Bernard Cazeneuve a indiqué dimanche que 36 sites internet avaient déjà été bloqués sur ordre du ministère de l'intérieur, sans qu'aucune explication détaillée ne soit fournie, ni que l'accusation aboutissant à la censure ne soit vérifiée par un magistrat.

Au détour d'un communiqué de presse sur les arrestations opérées dimanche matin relatives à la tentative d'attentat déjouée de Villejuif, le ministère de l'intérieur a fait savoir que 36 sites internet avaient d'ores et déjà fait l'objet d'une mesure de blocage administratif, dans le cadre d'une stratégie globale de lutte contre le terrorisme mise en oeuvre par la France, qui "ne connaît aucune pause".

"Elle est permanente et renforcée chaque jour par les moyens supplémentaires que le Gouvernement mobilise. Tous les jours, nous procédons à des interpellations, nous empêchons des départs vers la Syrie et interceptons des individus de retour sur notre sol.

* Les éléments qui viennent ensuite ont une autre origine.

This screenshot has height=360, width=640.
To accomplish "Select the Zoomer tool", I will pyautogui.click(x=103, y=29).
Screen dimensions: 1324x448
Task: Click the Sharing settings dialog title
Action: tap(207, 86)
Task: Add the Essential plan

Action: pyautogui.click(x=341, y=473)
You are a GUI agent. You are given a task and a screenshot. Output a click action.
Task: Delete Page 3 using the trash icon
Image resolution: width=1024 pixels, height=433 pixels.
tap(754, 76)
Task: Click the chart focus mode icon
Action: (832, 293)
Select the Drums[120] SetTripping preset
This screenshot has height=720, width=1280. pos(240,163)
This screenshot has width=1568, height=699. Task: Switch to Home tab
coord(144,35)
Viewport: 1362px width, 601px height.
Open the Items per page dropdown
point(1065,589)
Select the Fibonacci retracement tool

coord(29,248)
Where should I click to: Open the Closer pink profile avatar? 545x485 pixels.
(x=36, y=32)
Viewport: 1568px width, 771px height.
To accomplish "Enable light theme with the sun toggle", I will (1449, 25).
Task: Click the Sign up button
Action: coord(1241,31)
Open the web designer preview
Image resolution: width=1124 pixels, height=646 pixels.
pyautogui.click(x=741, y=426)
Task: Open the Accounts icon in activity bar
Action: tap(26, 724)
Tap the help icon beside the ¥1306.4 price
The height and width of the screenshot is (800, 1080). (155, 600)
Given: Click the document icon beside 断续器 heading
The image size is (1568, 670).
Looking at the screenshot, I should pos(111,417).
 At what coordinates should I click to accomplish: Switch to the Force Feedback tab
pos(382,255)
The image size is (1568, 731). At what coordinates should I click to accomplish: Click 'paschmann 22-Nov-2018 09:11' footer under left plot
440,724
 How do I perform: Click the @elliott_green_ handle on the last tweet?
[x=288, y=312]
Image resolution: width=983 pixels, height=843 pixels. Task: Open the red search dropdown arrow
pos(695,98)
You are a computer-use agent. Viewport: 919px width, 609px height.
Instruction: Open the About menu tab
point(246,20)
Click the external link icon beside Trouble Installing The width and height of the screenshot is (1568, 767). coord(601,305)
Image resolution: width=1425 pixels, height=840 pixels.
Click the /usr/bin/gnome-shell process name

Tous les jours, nous portons des coups au terrorisme", se félicite le ministre de Bernard Cazeneuve.

"A ce jour, 1750 individus sont recensés pour leur implication à un titre ou à un autre dans les filières djihadistes. 113 français ou résidents en France ont trouvé la mort sur le théâtre des opérations. 130 procédures judiciaires concernant 650 personnes sont en cours pour des activités liées au terrorisme. 60 interdictions  administratives de sortie du territoire ont déjà été prononcées, et une cinquantaine d’autres sont en cours d’instruction. 36 sites Internet faisant l’apologie du terrorisme ont déjà fait l’objet d’une mesure de blocage. Les mesures de la loi antiterroriste du 13 novembre dernier sont toutes en application. Les renforts supplémentaires pour nos services de renseignements annoncés par le Premier Ministre en janvier se mettent en place dans les délais prévus. Tous les services placés sous ma direction travaillent dans une totale coordination".

UNE CERTAINE VISION DE LA DÉMOCRATIE

Une totale coordination, mais pas une totale transparence. Comme le prévoit la loi anti-terrorisme de novembre 2014 qui n'a pas été présentée au Conseil constitutionnel, la liste des sites à bloquer établie par les services de l'Etat est transmise sans aucun contrôle judiciaire aux FAI, dans le plus grand secret. Théoriquement, la procédure permet de contester le blocage après-coup, si l'on estime qu'il est abusif, soit que l'on édite un site censuré, soit que l'on soit lecteur d'un site censuré, privé de la liberté d'accéder à l'information (qui est un droit de l'homme à part entière, et même "la pierre de touches de toutes les libertés" selon la toute première session de l'ONU en 1946). Mais comme l'a démontré les suites données à notre recours contre le blocage d'un média indépendant (Islamic-News.info) accusé de faire l'apologie du terrorisme, le ministère de l'intérieur ne juge pas utile de répondre aux demandes de levées de blocage, ni de se justifier. Il nous faudra aller jusqu'aux tribunaux, et peut-être jusqu'à une QPC, pour que soit peut-être enfin remis en cause le pouvoir confié à la police de censurer un média sans aucune explication ni aucun contrôle.

Existe-t-il, parmi les 36 sites bloqués, d'autres cas contestables comme celui du site Islamic-News ? Sauf à tomber par hasard sur un site bloqué, ou à en être averti par un tiers, il n'existe aucun moyen de le savoir. Ceci au nom de la lutte d'une démocratie contre l'autoritarisme islamiste.